═══ Source records

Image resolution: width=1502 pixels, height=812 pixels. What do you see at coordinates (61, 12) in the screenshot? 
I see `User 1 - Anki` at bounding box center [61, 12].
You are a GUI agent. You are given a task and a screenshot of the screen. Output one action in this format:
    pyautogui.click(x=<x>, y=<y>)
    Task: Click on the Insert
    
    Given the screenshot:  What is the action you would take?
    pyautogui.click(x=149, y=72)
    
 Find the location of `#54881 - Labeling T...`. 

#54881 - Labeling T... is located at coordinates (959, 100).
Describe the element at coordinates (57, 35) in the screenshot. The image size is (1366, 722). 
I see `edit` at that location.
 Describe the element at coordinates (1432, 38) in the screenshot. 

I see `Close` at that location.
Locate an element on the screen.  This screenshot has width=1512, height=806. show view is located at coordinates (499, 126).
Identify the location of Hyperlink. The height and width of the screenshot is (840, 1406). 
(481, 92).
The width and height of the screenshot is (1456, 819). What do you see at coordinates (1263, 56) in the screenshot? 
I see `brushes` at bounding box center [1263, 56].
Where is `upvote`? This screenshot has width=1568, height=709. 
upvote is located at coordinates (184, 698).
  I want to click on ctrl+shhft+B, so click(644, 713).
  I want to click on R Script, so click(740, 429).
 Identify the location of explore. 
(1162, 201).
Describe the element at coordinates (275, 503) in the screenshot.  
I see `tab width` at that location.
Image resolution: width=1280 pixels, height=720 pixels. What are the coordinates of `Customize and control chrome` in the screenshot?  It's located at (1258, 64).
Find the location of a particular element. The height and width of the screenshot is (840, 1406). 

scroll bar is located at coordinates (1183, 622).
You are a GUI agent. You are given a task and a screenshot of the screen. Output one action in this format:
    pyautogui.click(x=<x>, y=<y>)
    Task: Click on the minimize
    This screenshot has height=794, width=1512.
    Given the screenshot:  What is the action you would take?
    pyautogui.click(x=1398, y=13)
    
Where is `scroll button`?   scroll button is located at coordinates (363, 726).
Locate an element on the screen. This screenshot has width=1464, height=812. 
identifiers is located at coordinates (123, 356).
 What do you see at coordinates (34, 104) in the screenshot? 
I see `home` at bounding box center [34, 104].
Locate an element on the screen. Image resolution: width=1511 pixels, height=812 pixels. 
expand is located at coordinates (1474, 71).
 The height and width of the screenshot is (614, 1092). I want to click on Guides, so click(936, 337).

══════

Copy every row above word for word, changing nothing.

Worked solution:
Image resolution: width=1502 pixels, height=812 pixels. What do you see at coordinates (61, 12) in the screenshot? 
I see `User 1 - Anki` at bounding box center [61, 12].
You are a GUI agent. You are given a task and a screenshot of the screen. Output one action in this format:
    pyautogui.click(x=<x>, y=<y>)
    Task: Click on the Insert
    
    Given the screenshot:  What is the action you would take?
    pyautogui.click(x=149, y=72)
    
 Find the location of `#54881 - Labeling T...`. 

#54881 - Labeling T... is located at coordinates (959, 100).
Describe the element at coordinates (57, 35) in the screenshot. The image size is (1366, 722). 
I see `edit` at that location.
 Describe the element at coordinates (1432, 38) in the screenshot. 

I see `Close` at that location.
Locate an element on the screen.  This screenshot has width=1512, height=806. show view is located at coordinates (499, 126).
Identify the location of Hyperlink. The height and width of the screenshot is (840, 1406). 
(481, 92).
The width and height of the screenshot is (1456, 819). What do you see at coordinates (1263, 56) in the screenshot? 
I see `brushes` at bounding box center [1263, 56].
Where is `upvote`? This screenshot has width=1568, height=709. 
upvote is located at coordinates (184, 698).
  I want to click on ctrl+shhft+B, so click(644, 713).
  I want to click on R Script, so click(740, 429).
 Identify the location of explore. 
(1162, 201).
Describe the element at coordinates (275, 503) in the screenshot.  
I see `tab width` at that location.
Image resolution: width=1280 pixels, height=720 pixels. What are the coordinates of `Customize and control chrome` in the screenshot?  It's located at (1258, 64).
Find the location of a particular element. The height and width of the screenshot is (840, 1406). 

scroll bar is located at coordinates (1183, 622).
You are a GUI agent. You are given a task and a screenshot of the screen. Output one action in this format:
    pyautogui.click(x=<x>, y=<y>)
    Task: Click on the minimize
    This screenshot has height=794, width=1512.
    Given the screenshot:  What is the action you would take?
    pyautogui.click(x=1398, y=13)
    
Where is `scroll button`?   scroll button is located at coordinates (363, 726).
Locate an element on the screen. This screenshot has width=1464, height=812. 
identifiers is located at coordinates (123, 356).
 What do you see at coordinates (34, 104) in the screenshot? 
I see `home` at bounding box center [34, 104].
Locate an element on the screen. Image resolution: width=1511 pixels, height=812 pixels. 
expand is located at coordinates (1474, 71).
 The height and width of the screenshot is (614, 1092). I want to click on Guides, so click(936, 337).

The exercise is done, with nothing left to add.